Before that, on Monday, the 128th meeting of the committee will commence where 696 allegations of incidents of enforced disappearance in 21 countries will be discussed. The UN committee communicated with the Bangladesh government regarding four of the allegations within the stipulated time, the report said.
According to the statistics on allegations of enforced disappearance, resolved cases and unresolved cases mentioned in the report, the Bangladesh side provided information about eight of the victims. Among the 88 allegations of enforced disappearance in Bangladesh, two were women. Of the 81 unresolved cases, one is a woman. According to the records, three have been released and four are detained.

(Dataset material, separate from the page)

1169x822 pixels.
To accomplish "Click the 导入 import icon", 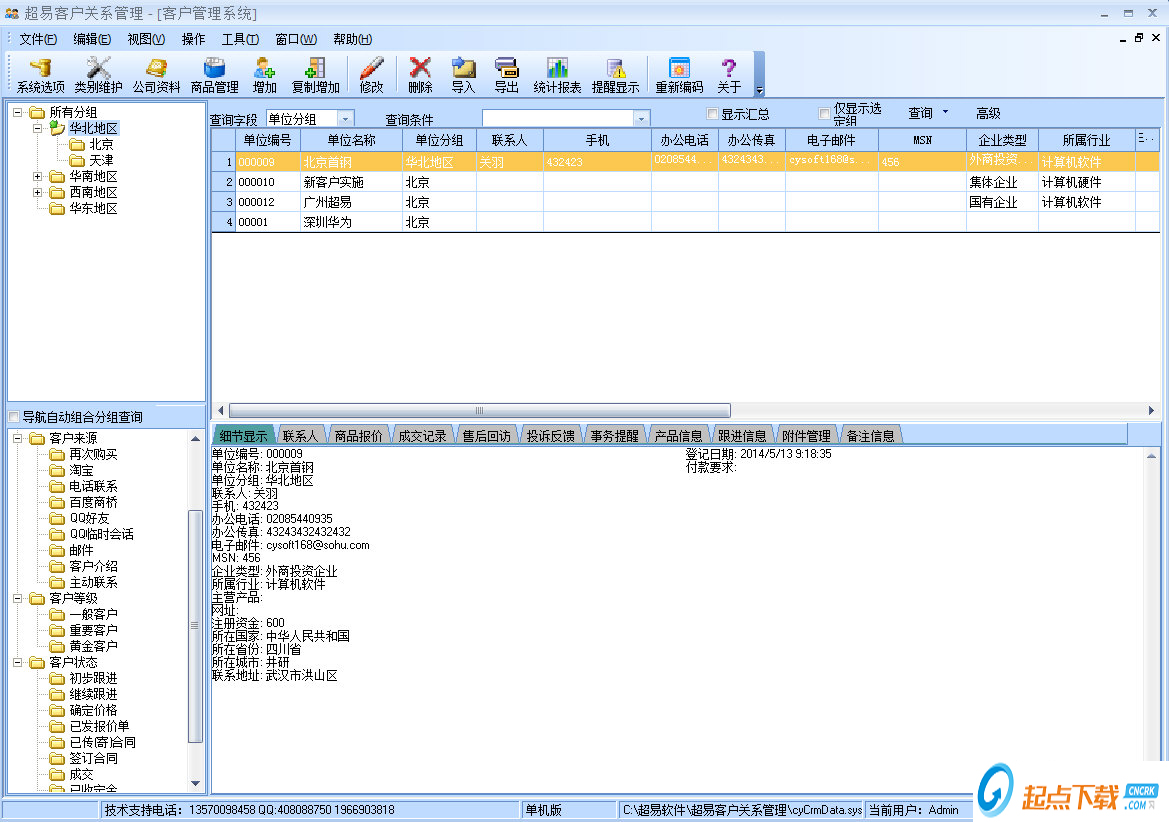I will (462, 73).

Lauding the provision of information of eight of the victims, the UN committee said the information could clarify the eight outstanding cases. The committee also asked the government to be active in providing information about the allegations the committee informed the government about since its 125th session.
The UN committee asked the government to conduct independent and impartial investigation into the allegations of enforced disappearance and the role of Rapid Action Battalion (RAB). As per the UN committee’s report, it met thrice within the time mentioned. Representative of the Bangladesh government took part in the 2nd (overall 126th) of the three meetings in February this year.

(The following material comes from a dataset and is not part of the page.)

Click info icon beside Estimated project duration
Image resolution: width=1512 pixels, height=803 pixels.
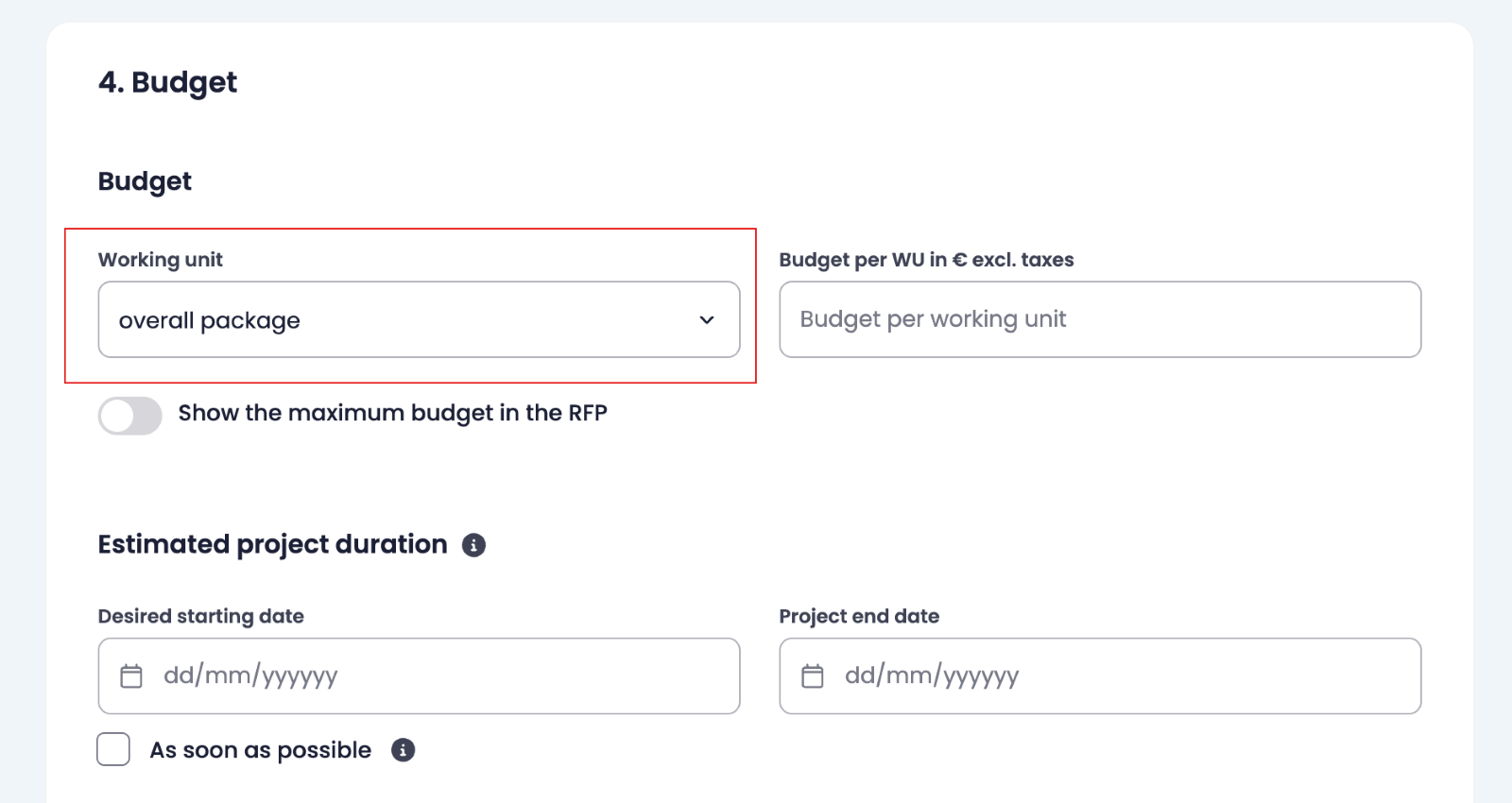click(473, 545)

The committee also put emphasis on the responsibilities of the government to ensure security of the families of the victims of enforced disappearance, rights activists and civic bodies from any threats. The committee report expressed concerns over the government’s decision not to renew the registration of rights organisation Odhikar that works on enforced disappearance and rights.
Regarding this, the Working Group recalled article 13 of the Declaration, which stipulates that all persons involved in the investigation, including the complainant, counsel, witnesses and those conducting the investigation, must be protected against mistreatment, intimidation or reprisal.
During her last visit before completing her tenure, United Nations High Commissioner for Human Rights Office Michelle Bachelet in Dhaka in August called on the Bangladesh government to arrange independent and impartial investigation of the allegations of enforced disappearances and serious violations of human rights in the country. She also offered all types of help from the commission.
The government, however, declined the call for independent investigation rejecting the allegations of enforced disappearance. Later, on 12 September, Nada Al- Nashif, UN acting high commissioner for human rights, made the same call at the 51st session of the Human Rights Council in Geneva. The government, however, is yet to react in this regard.
Bangladesh has been competing to be a member of this 47-strong Human Rights Council of the UN. The voting will be held for several vacant posts in the coming few weeks at UN General Assembly. State minister for foreign affairs Shahriar Alam tweeted after visiting Ethiopia to conduct campaign for the voting.